[Your task]
Which lines below fall between the one containing "The image size is (557, 392)." and the one containing "Click the Provider search filter text field"? Repeat them exactly, counting both of those lines, and add nothing else.

■ ■ ■ ■ ■

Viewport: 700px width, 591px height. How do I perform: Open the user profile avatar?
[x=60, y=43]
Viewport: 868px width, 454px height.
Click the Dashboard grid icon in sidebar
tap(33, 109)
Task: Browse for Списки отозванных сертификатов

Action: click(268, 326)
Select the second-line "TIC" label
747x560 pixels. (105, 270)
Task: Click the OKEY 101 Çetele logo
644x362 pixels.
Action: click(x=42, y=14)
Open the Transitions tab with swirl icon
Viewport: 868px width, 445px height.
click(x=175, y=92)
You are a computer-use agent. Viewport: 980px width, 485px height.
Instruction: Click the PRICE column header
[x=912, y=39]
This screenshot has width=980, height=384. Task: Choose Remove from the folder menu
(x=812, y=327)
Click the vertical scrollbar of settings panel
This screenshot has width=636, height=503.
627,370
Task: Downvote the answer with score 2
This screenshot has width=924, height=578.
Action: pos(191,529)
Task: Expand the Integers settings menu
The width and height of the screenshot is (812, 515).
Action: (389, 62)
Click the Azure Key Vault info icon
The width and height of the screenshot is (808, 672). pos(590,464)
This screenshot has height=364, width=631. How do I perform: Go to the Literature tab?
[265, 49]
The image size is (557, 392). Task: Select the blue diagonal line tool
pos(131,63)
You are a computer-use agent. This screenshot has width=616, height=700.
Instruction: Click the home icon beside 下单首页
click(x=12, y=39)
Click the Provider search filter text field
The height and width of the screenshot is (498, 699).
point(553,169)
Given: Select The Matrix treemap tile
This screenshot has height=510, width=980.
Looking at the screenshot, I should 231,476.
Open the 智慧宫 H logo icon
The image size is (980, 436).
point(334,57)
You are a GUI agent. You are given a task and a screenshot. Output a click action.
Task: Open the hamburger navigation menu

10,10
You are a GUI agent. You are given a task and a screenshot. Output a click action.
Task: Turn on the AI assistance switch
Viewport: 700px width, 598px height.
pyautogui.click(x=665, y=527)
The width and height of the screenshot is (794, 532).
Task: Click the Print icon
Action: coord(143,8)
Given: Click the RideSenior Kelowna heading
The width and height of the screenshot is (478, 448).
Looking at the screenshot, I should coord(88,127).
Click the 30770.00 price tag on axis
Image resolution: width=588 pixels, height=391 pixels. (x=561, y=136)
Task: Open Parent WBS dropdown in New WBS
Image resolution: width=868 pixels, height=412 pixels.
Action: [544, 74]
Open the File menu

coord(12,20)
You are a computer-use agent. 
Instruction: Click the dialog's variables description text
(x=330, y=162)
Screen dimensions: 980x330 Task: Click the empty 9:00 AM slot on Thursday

■ ■ ■ ■ ■

[Finished exercise]
The image size is (557, 392). Task: Select the blue diagonal line tool
pos(131,63)
You are a computer-use agent. This screenshot has width=616, height=700.
Instruction: Click the home icon beside 下单首页
click(x=12, y=39)
Click the Provider search filter text field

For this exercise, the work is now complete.